Merck announced results from the company's Phase 3 C-EDGE CO-STAR clinical trial evaluating the efficacy and safety of the investigational once-daily tablet elbasvir/grazoprevir (50mg/100mg) in patients with chronic hepatitis C virus (HCV) genotypes (GT) 1, 4 or 6 infection who inject drugs and are receiving opioid agonist therapy (OAT). 95% (189/198) of patients treated with elbasvir/grazoprevir for 12 weeks in the pre-specified primary efficacy analysis population achieved sustained virologic response 12 weeks after the completion of treatment (SVR12, considered virologic cure). Adherence to treatment was high, with 97% of patients taking at least 95% of their study medication over the 12 weeks of therapy.

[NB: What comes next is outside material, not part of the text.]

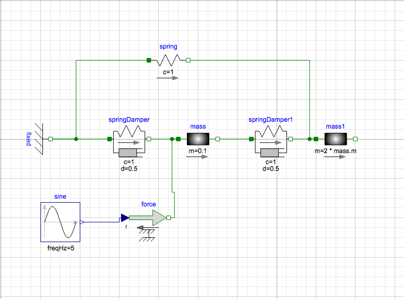404x299 pixels.
Task: Click the filled left flange of spring
Action: tap(149, 60)
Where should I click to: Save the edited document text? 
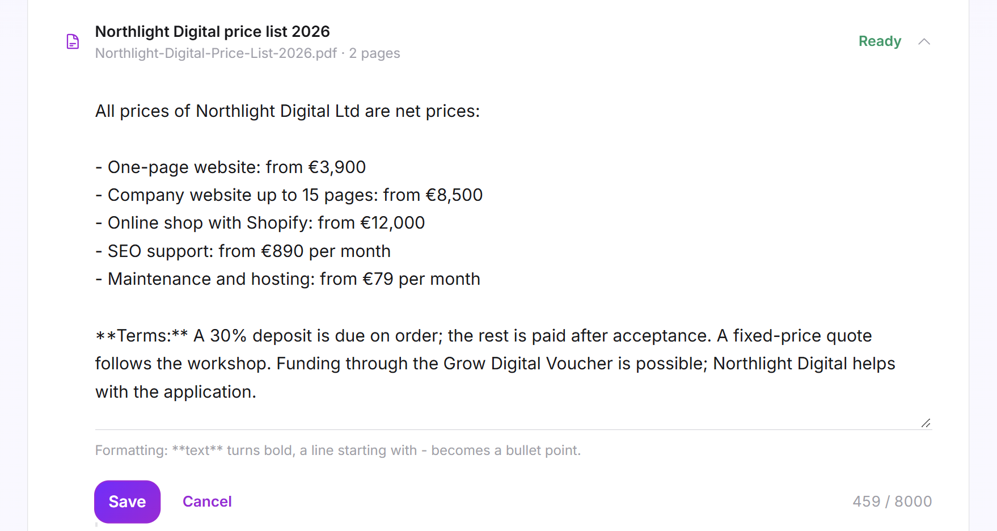(127, 502)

C-EDGE CO-STAR is a Phase 3 randomized, double-blind, placebo-controlled study evaluating treatment with elbasvir/grazoprevir in patients with chronic HCV GT1, 4 or 6 infection who are on OAT (e.g., methadone, buprenorphine). The study randomized 301 patients to one of two study arms: an immediate treatment group (ITG) that received elbasvir/grazoprevir (blinded) for 12 weeks (n=201), and a deferred treatment group (DTG) that received 12 weeks of placebo (control arm) followed by a four-week follow-up period and then elbasvir/grazoprevir (open-label) for 12 weeks (n=100). The primary efficacy analysis – or modified full analysis set (mFAS) – excluded patients who discontinued treatment for reasons unrelated to study drug (n=3) and classified patients who had cleared their baseline infection but subsequently acquired a new infection as treatment successes (n=5).

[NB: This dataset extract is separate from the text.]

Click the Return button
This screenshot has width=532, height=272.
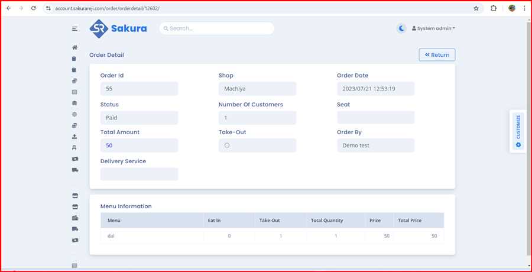point(437,55)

In the mFAS, 96% of GT1a patients (147/153), 97% of GT1b patients (28/29), 100% of GT4 patients (11/11) and 60% of GT6 patients (3/5) achieved virologic cure when treated with elbasvir/grazoprevir for 12 weeks. Results for patients with GT6 infection were limited by the small number of GT6 patients enrolled. In a supportive efficacy analysis based on the full analysis set (FAS), which included all subjects with HCV GT1, 4 or 6 infection who received at least one dose of study drug, the overall SVR12 rate in the ITG was 92% (184/201).

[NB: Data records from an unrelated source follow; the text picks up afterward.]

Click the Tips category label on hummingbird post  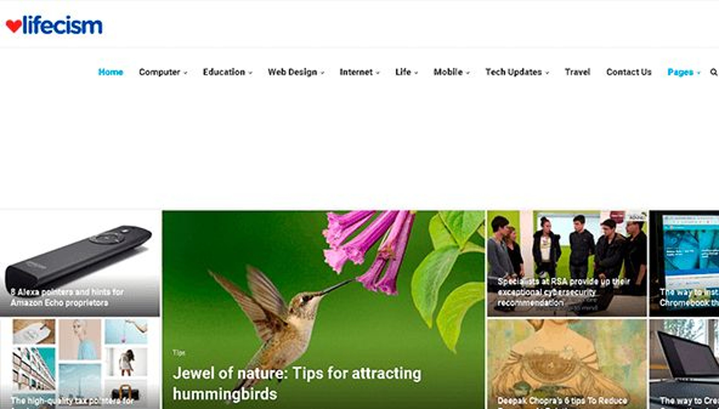[179, 353]
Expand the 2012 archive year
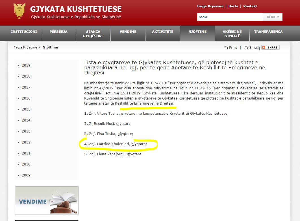300x221 pixels. 26,142
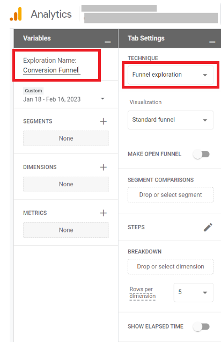Click the Metrics None placeholder
The height and width of the screenshot is (342, 221).
66,230
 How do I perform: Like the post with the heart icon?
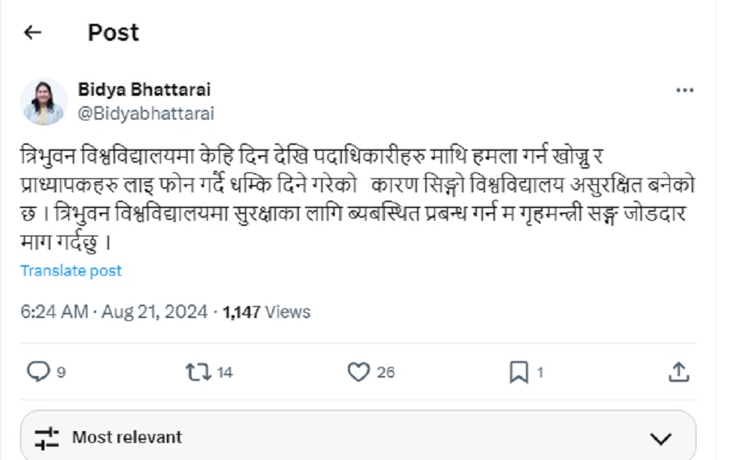pyautogui.click(x=358, y=372)
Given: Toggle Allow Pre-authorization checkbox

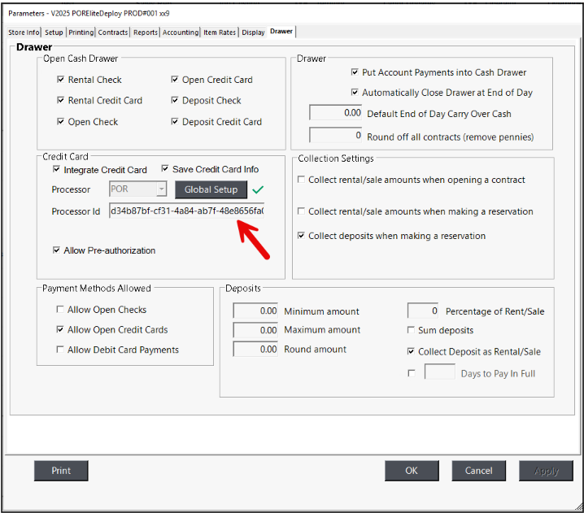Looking at the screenshot, I should 57,250.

Of the 301 patients evaluated across both treatment groups, 76% had GT1a infection, 21% had cirrhosis and 7% had HIV/HCV co-infection. All patients were on OAT at baseline. The use of non-prescribed drugs, such as cocaine and/or amphetamines, was observed in 59% of patients at baseline and remained steady throughout the trial; however, adherence to treatment with elbasvir/grazoprevir was high.

In the mFAS, virologic failures occurred in nine patients in the ITG, including seven relapses and two discontinuations for reasons deemed related to study drug; in the FAS, an additional five reinfections and three discontinuations for non-treatment related reasons were counted as treatment failures. Across the ITG on active study medication and DTG on placebo, four patients (1%) discontinued treatment due to adverse events (AE), including two patients (1%) in the ITG and two (2%) in the DTG. Two patients (1% across both groups) reported a serious drug-related AE (0.5% in the ITG, 1% in the DTG).

The most common AEs in the ITG versus the DTG, respectively, were fatigue (16% versus 20%), headache (13% versus 14%), nausea (11% versus 9%) and diarrhea (10% versus 9%). One patient receiving placebo died for reasons unrelated to the study drug.